■ **Your tasks**:
A - In the patent claims, what does the portion of the transmitter comprise under claim 5?
B - Count the lines in the records that contain the string "Open". Give only the number.

::: Page text

4. The device of claim 3, wherein the portion of the transmitter and the portion of the receiver are positioned in radial alignment with the packer assembly.
5. The device of claim 3, wherein the portion of the transmitter comprises a transmitter antenna.
6. The device of claim 3, wherein the portion of the receiver comprises a receiver antenna.
7. The device of claim 6, further comprising a recess formed within the housing about an axis of the bore of the housing, wherein the receiver antenna is positioned within the recess.
8. The device of claim 3, wherein the portion of the transmitter and the portion of the receiver are positioned in radial alignment with the packer of the packer assembly such that the sensor signal is transmitted through the packer.
9. The device of claim 3, wherein the portion of the transmitter and the portion of the receiver are positioned in radial alignment with the ring of the packer assembly such that the sensor signal is transmitted through the ring.
10. The device of claim 1, further comprising a wave guide positioned within the packer assembly such that the sensor signal is transmitted through the wave guide.
11. The device of claim 1, wherein at least one of the transmitter or the receiver comprises a transceiver.
12. The device of claim 1, further comprising a sensor in communication with the transmitter and configured to generate the sensor signal, the sensor configured to measure temperature, pressure, or vibration within the rotating control device or rotation of the rotating body with respect to the housing.
14. The method of claim 13, wherein the measuring the property comprises at least one of:
measuring temperature within the rotating control device;
measuring pressure within the rotating control device;
measuring vibration within the rotating control device; and
measuring rotation of a rotating body with respect to a housing of the rotating control device.
15. The method of claim 13, wherein the transmitting the sensor signal through the packer assembly comprises at least one of:
transmitting the sensor signal through the packer of the packer assembly;
transmitting the sensor signal through the ring of the packer assembly;
transmitting the sensor signal through a wave guide positioned within the packer assembly.
16. The method of claim 13, wherein the transmitting the sensor signal to an offshore drilling platform comprises transmitting an acoustic sensor signal to the offshore drilling platform.

::::::
::: Supplied records

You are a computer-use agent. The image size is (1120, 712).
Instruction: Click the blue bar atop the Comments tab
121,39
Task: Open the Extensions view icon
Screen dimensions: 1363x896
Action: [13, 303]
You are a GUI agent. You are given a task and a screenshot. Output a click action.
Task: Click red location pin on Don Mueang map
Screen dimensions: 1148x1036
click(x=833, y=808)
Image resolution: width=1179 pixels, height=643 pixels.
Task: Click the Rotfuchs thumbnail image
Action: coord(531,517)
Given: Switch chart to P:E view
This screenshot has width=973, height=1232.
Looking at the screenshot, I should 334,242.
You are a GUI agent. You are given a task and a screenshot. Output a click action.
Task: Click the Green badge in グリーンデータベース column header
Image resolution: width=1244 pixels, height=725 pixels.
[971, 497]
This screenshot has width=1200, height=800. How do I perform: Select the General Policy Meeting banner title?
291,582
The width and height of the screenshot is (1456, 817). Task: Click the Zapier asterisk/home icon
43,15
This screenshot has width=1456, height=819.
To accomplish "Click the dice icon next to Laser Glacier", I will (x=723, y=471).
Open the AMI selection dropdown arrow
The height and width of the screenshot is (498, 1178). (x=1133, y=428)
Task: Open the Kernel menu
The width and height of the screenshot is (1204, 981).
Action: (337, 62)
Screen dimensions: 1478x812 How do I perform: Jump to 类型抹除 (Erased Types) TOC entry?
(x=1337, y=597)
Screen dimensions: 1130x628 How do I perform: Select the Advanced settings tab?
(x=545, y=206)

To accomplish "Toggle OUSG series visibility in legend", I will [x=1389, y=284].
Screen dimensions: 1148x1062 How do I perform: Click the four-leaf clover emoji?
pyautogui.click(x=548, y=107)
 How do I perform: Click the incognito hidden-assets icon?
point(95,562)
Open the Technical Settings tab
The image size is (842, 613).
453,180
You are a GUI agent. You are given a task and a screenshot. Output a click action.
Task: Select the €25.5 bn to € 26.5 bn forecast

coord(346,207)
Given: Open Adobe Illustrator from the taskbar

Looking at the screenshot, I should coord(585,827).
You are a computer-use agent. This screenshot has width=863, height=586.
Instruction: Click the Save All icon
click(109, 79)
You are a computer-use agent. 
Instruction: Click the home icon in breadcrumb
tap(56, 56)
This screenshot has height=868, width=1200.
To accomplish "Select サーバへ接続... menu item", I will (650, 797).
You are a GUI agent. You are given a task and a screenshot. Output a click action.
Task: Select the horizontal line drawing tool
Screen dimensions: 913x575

::::::

■ **Results**:
A - A transmitter antenna.

B - 5